| Task to carry out |
Work out how many lines in the entries below include the word "agent". Give nothing but the number.

Stored records
•••••

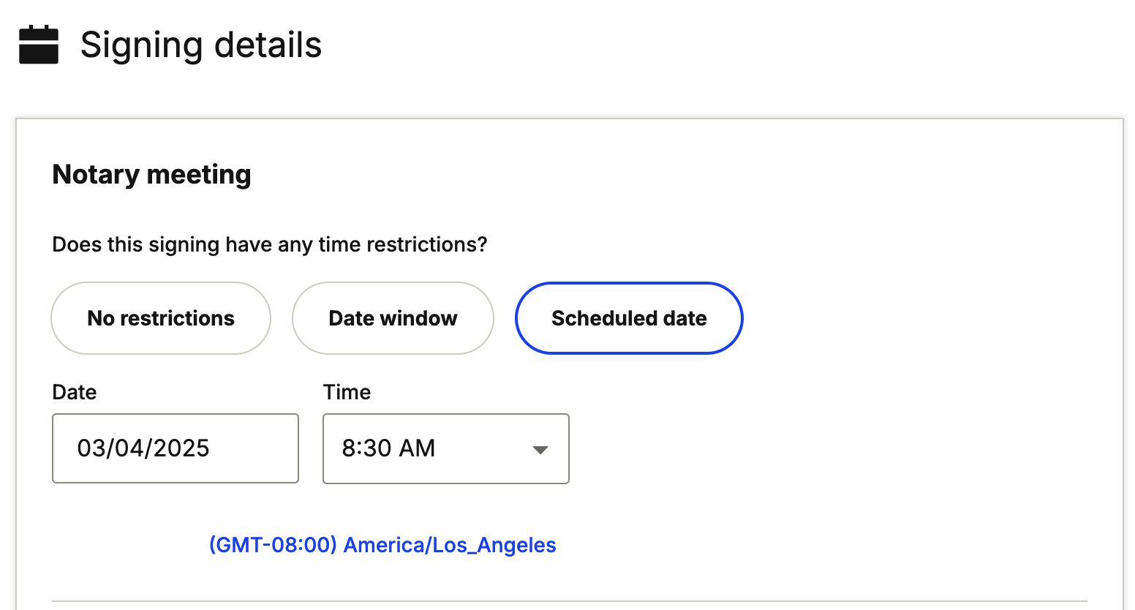Click the 8:30 AM selected time text

coord(388,448)
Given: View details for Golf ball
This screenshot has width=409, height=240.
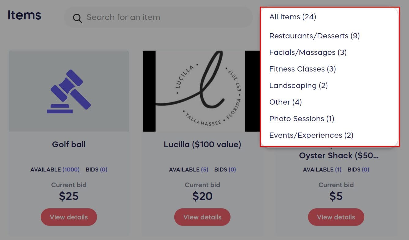Looking at the screenshot, I should tap(69, 217).
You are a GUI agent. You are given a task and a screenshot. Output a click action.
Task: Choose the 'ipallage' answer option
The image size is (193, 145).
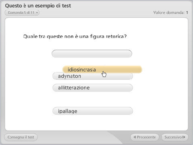coord(93,111)
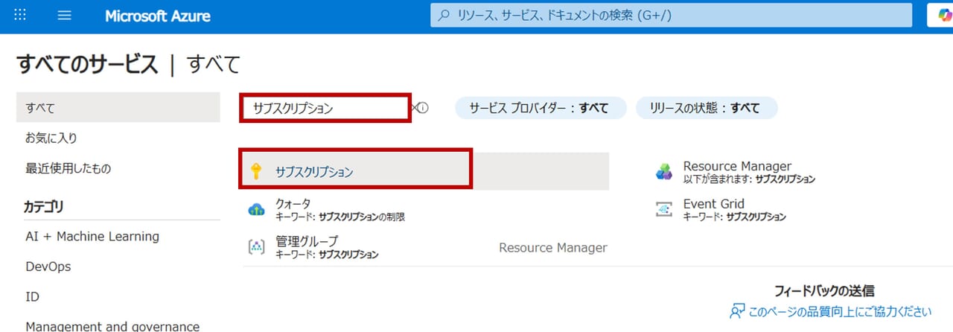Click the Resource Manager cubes icon
The width and height of the screenshot is (953, 332).
pyautogui.click(x=663, y=173)
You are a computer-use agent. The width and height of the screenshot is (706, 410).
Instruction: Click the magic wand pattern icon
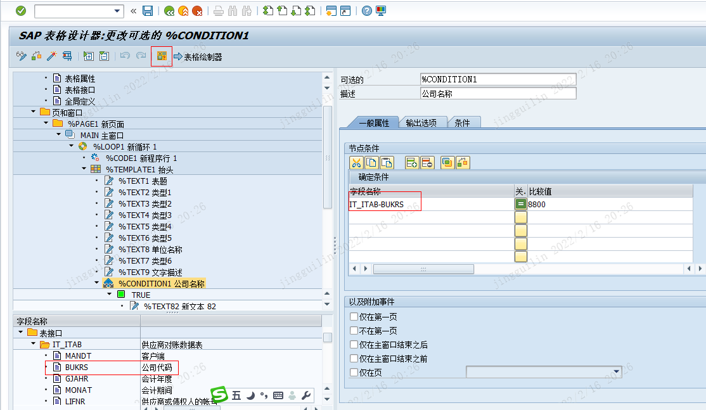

•••••

| Written response |
2